Saturday, April 17, 2010

Look at Kim Cook's Work at Upcoming SFAI Vernissage

EXHIBITION TITLE: San Francisco Art Institute Vernissage
LOCATION: Herbst Theater 401 Van Ness San Francisco, CA 94102
Friday May 14, 2010 6pm - 8pm

Kim Cook, a second year New Genre's focus at the San Francisco Art Institute is currently working on a project entitled, Resource Exchange, a commentary on restricted access to our global water supply. Water, a natural resource that should be within reach to the global community, unfortunately is not. With more than 95% of the world's water supply owned by powerhouse corporations, business becomes the middle-man, thereby hindering our free access to water and restricting not only who the reserve reaches, but how we obtain it. In preparation for Vernissage, SFAI's final showcase of graduating MFA practices, Kim asked myself and four other volunteers to participate in modeling her take on the quite literal handicapping society faces in their struggle for water access.

Photo courtesy of Kim Cook

Kim designed a garment that serves as both a hybrid life vest and straight jacket.

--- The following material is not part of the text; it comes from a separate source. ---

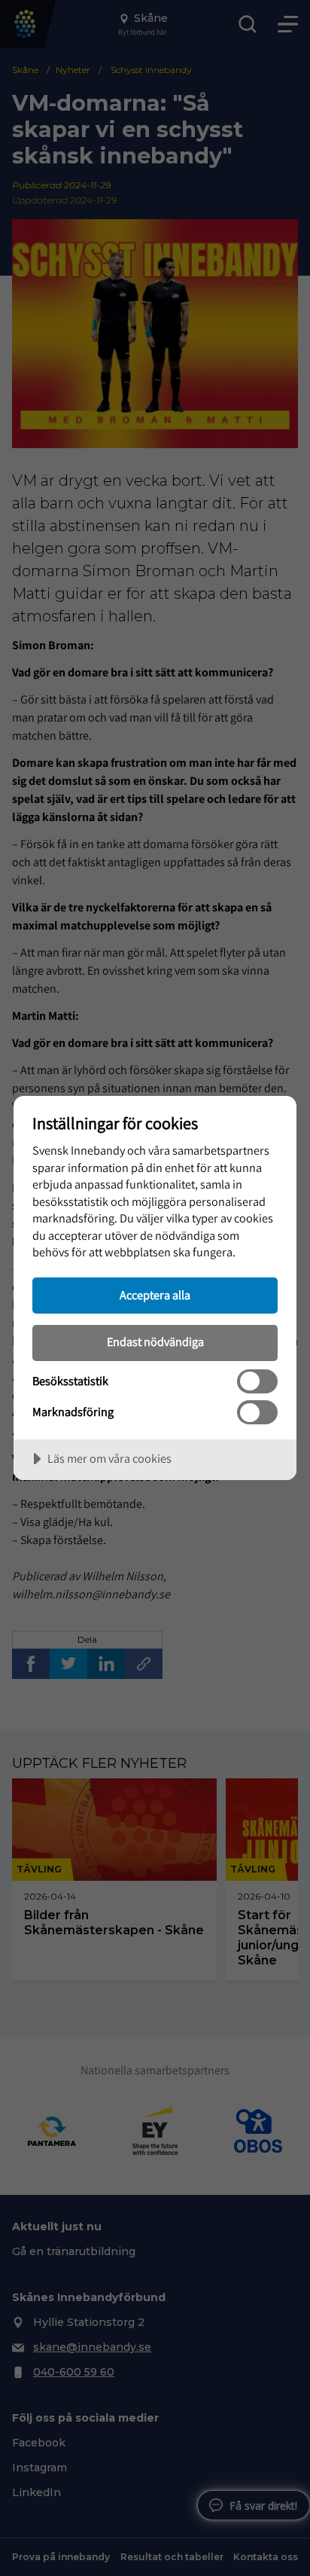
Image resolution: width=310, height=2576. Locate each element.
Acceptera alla (155, 1294)
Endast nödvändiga (155, 1341)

A harness on the back holds in place a one gallon container of water making it inaccessible for the person carrying it to drink from it themselves. Hand made and crafted with impeccable artistry, the garb had all the characteristics of both a life preserver (the polished detail of hand sewn plush materials) and a straight jacket (arm restraints and belted clasps). Both of these things working against one another dissolved the garment's individual functionality and actually hindering out mobility and ability to interact with the other participants. The garment's dichotomy between a life preserver and a restraint was a conceptually created a metaphor for the global water crisis. On one hand, water should be within reach for consumption at any point to anyone, yet corporate control of the circulation of fresh drinking water limits millions on a daily basis.

As models, we acted out this restriction first hand. Our group was challenged by Kim to situate our bodies in various ways that allowed everyone could drink from the jugs of water resting on each of our backs. No outside props could be used, and each arrangement was no a success unless everyone could drink, thus stressing the interdependence of global water access. Kim's design to implement a straight jacket impeded any movement of the arms, obstructing us as models from using our hands for anything.

The reliance we all felt on one another to gain access to the water on the backs of each other was a punctilious, meticulous commentary on the global water crisis. Having to contort our bodies in various positions and focus our energy on the whole group drinking rather than our individual parts proved to be a severe challenge with only five people, let alone that proposed on the global scale.

Photo courtesy of Kim Cook

Kim documented our efforts and plans to create sketches of some of the images, voiding each model of recognizable facial features, thereby universalizing us as representations of all those effected by the fresh water crisis. Having seen a basic sample of the drawn work, the sketches are extremely poetic in their forms and aesthetically subdued despite the intense nature of the commentary at hand.